デライト・ベンチャーズは、DeNA 創業者で代表取締役会長の南場智子氏を中心に2019年に立ち上げられた独立系ベンチャーキャピタルだ。27日、スタートアップとの投資契約書(タームシート)の今後の方針について発表した。この中で、同社では、上場のタイミングに対する自由度を上げること、起業家個人が個人的な金銭リスクを負わない仕組み、ストックオプション(SO)を柔軟に発行できる仕組みを取り入れたとしている。

今回発表された中で、最も顕著な変更は上場努力義務の撤廃だ。同社では、上場は資金調達手段の1つであり、成長戦略に基づいて判断されるべきであると強調している。一般的な国内の投資契約では上場努力義務が規定され、上場可能な状況で上場しない場合には「株の買取義務」が課される。これはエグジット確度向上のための措置であり、早期上場が必ずしもスタートアップや投資家にプラスになるわけではない。世界的な視点で時期尚早な上場が成長に悪影響を与える現状を指摘し、大きな事業投資を行う選択肢も尊重するとした。

また、国内では、創業者が個人的に連帯保証し責任を負うことが一般的で、会社法により利益のないスタートアップが自社株式を買い取ることは禁止されている。つまり、買い戻し条項は起業家を個人破産させる可能性を秘めた交渉上のレバレッジを投資家に与えているに過ぎず、スタートアップやエコシステムにマイナスの影響を与える可能性がある。デライト・ベンチャーズでは、買い戻し不能時の違約罰を課すことでモラルハザードを防ぎつつ、情報非対称性を考慮し起業家に投資契約に関する知識と法的支援獲得を奨励する。

また、デライト・ベンチャーズでは、アメリカ型のオプションプールの設定による、柔軟に発行・付与できるストック・オプション(SO)の仕組みを導入しており、スタートアップとの投資契約ではこの方法を提案するという。SO で得られる利益の最大化を目指し、スタートアップに優秀な人材を引きつけ、公正な SO を柔軟に付与できる仕組みを後押しする。デライト・ベンチャーズのスタートアップ投資に関する契約方針については、ここから参照することができる。
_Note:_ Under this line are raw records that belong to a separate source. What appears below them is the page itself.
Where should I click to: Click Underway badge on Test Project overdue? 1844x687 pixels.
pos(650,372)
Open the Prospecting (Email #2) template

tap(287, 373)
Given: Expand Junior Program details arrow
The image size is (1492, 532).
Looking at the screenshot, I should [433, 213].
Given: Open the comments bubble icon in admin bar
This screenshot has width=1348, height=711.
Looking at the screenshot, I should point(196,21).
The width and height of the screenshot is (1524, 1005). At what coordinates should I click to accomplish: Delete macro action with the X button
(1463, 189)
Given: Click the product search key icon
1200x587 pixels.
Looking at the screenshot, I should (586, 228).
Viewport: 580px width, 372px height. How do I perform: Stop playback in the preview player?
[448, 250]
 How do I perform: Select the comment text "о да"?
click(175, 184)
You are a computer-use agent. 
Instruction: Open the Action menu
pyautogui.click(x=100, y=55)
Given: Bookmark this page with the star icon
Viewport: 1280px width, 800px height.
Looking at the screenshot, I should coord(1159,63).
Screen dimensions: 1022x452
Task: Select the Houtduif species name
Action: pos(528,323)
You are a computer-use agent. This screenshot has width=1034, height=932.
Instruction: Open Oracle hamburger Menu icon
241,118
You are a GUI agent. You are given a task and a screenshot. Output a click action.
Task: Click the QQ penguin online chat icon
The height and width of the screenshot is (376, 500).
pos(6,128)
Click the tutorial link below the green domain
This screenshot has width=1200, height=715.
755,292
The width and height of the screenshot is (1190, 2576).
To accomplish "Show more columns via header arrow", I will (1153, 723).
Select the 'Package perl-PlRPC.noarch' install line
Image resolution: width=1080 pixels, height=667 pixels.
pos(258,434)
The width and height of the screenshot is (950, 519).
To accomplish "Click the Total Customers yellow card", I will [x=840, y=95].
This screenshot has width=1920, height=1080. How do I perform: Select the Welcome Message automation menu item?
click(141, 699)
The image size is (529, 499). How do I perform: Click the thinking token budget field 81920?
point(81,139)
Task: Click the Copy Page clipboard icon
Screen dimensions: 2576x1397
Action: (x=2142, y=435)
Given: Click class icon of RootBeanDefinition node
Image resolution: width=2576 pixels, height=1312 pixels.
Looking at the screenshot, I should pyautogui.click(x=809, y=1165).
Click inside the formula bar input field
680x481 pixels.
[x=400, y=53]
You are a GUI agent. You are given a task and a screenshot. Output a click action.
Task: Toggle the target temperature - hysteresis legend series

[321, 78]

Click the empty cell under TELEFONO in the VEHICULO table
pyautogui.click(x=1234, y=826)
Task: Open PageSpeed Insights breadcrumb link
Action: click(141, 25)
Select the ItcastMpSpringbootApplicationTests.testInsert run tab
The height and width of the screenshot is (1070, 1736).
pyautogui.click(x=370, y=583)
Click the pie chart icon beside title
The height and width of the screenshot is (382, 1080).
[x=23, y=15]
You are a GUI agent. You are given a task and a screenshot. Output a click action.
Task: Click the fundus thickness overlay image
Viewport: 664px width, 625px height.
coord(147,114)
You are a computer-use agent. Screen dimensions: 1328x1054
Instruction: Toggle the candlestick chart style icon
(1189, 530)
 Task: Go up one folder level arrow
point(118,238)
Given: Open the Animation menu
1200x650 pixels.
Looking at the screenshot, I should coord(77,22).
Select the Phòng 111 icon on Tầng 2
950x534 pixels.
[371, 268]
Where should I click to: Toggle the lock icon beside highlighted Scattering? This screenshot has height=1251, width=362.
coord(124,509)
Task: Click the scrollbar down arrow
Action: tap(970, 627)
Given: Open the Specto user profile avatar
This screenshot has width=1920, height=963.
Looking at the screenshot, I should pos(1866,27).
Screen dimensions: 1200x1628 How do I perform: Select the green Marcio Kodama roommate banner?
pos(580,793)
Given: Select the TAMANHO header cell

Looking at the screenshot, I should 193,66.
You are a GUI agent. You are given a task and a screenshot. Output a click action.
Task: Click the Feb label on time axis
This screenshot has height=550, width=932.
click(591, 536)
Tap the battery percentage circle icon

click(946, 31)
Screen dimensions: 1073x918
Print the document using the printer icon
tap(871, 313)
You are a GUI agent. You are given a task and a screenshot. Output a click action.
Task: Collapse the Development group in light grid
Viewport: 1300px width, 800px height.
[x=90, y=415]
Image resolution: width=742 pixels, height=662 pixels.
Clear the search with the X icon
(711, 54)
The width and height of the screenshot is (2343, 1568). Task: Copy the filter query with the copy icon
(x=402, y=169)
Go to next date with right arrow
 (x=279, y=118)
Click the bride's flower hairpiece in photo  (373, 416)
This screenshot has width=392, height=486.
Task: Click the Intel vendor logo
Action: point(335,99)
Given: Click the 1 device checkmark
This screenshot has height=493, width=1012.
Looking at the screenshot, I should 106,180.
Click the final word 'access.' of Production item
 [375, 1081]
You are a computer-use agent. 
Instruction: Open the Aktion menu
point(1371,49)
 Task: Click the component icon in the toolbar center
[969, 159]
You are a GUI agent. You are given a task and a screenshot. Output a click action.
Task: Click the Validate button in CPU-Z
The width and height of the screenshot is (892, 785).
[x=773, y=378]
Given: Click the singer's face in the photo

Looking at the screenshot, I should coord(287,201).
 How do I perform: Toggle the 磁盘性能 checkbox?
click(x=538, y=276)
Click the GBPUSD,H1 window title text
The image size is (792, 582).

また、当初は DeNA グループ内外の人々と共に新規事業を立ち上げていた「Venture Builder」は2021年から一般公開され「ベンチャー・ビルダー・チャレンジ(通称:V チャレ)」と名前を変えたが、同社が東京都の「多様な主体によるスタートアップ支援展開事業(TOKYO SUTEAM)」の協定事業者として採択されたのを受け、「Vチャレ tech」として募集を開始した。プログラム採択者は検証結果に応じ、同社のベンチャー・ビルダーファンドからのプレシード出資も期待できる。第一期募集は、2024年2月29日正午まで。